Es bien sabido que cuando una célula se divide su ADN es replicado (cada cadena sirve como molde para la síntesis de una complementaria). Se trata de un maravilloso y complejo proceso en el que, en condiciones normales, se da una fidelidad de copia altísima, acompañada de mecanismos de reparación que hacen que la tasa de error sea del orden de uno por cada diez a cien millones de nucleótidos (las “letras” del ADN). Aun así, en cada reproducción celular se estima que se produce un promedio de unas tres mutaciones. 

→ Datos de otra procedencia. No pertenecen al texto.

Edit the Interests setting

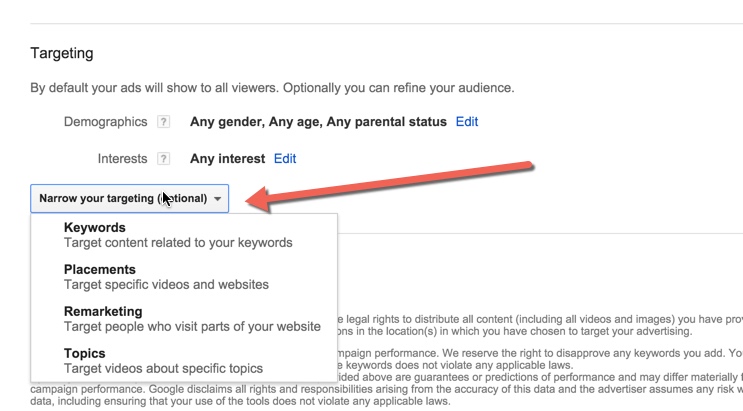[285, 158]
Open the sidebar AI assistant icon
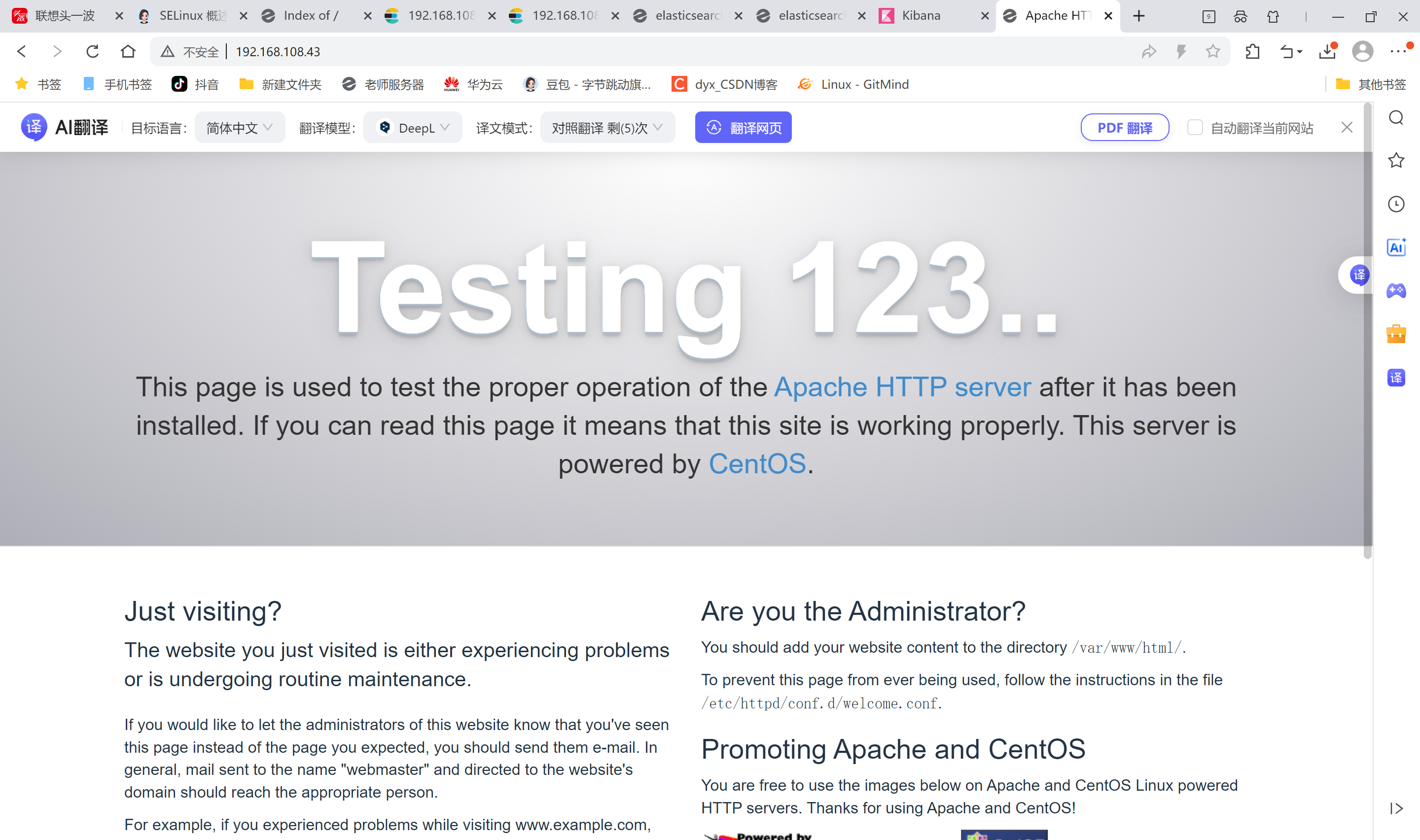The image size is (1420, 840). [1396, 247]
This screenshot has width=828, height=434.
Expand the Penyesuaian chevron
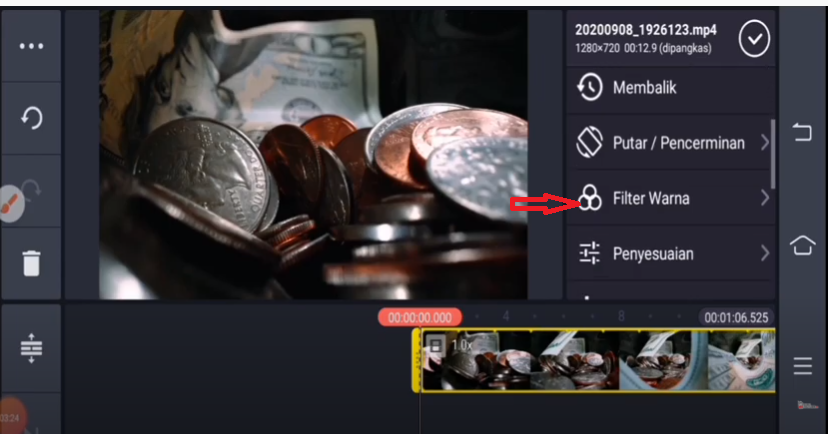click(x=764, y=254)
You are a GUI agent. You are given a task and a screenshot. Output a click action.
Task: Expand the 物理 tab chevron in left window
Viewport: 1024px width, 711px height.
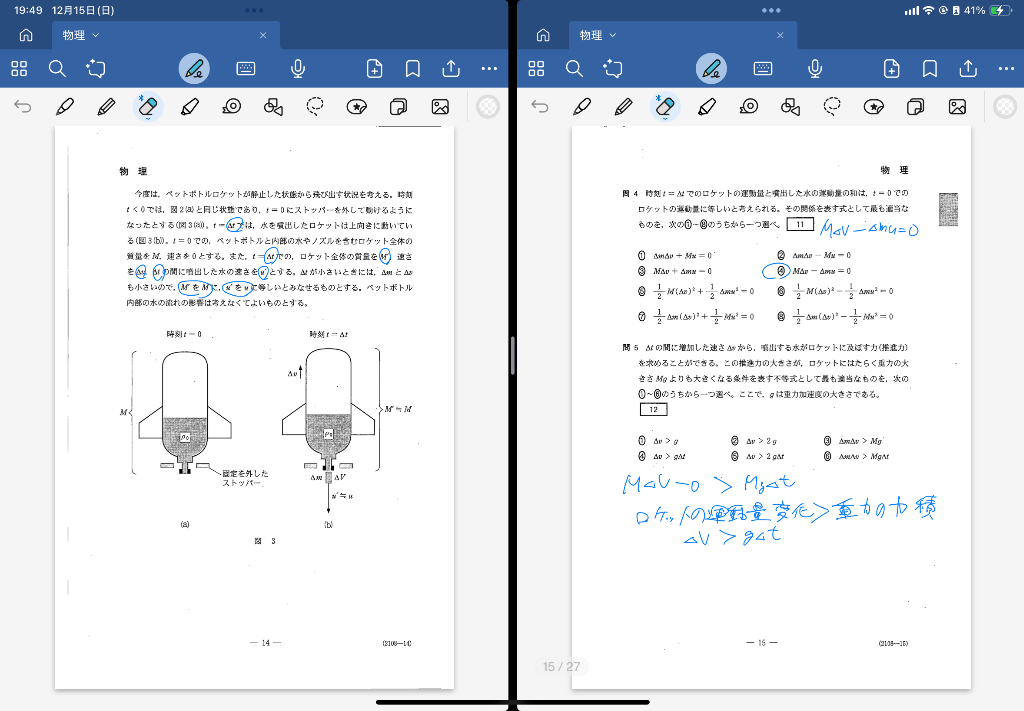point(96,35)
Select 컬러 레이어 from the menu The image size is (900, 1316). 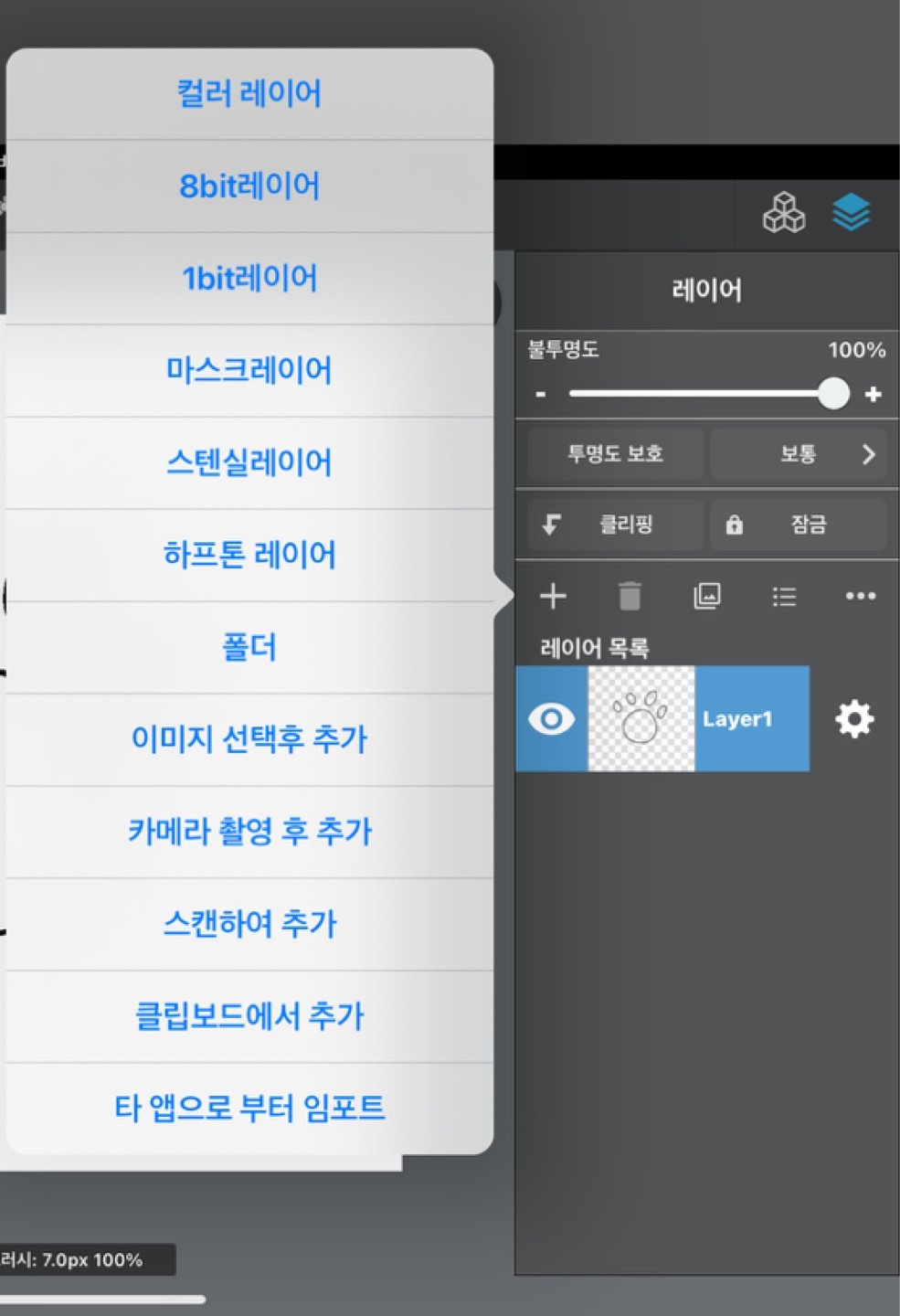coord(249,94)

No todas las mutaciones son perjudiciales, pero desde hace décadas se ha relacionado la tasa de mutagénesis con el cáncer. Se conocen muchos agentes mutagénicos, como las radiaciones ionizantes o los componentes químicos que inhalan los fumadores. La relación entre mutagénesis y carcinogénesis no siempre existe, pero, a pesar de eso, la investigación del potencial dañino de un nuevo agente químico se suele probar con tests de mutagénesis, mucho más rápidos que los de carcinogénesis. 

El riesgo del tabaquismo para el cáncer de pulmón es claro. A la vez, es sabido que a veces el cáncer de mama tiene que ver con la herencia de unos genes concretos alterados. Esa influencia de lo ambiental y lo genético en el cáncer en general ha dado lugar a numerosas investigaciones para tratar de restringir al máximo la exposición a carcinógenos potenciales y ha impulsado la financiación de programas de investigación como el “Cancer Genome Atlas”. Desde una información probabilística limitada sobre el riesgo genético pueden adoptarse medidas drásticas como la tomada por Angelina Jolie.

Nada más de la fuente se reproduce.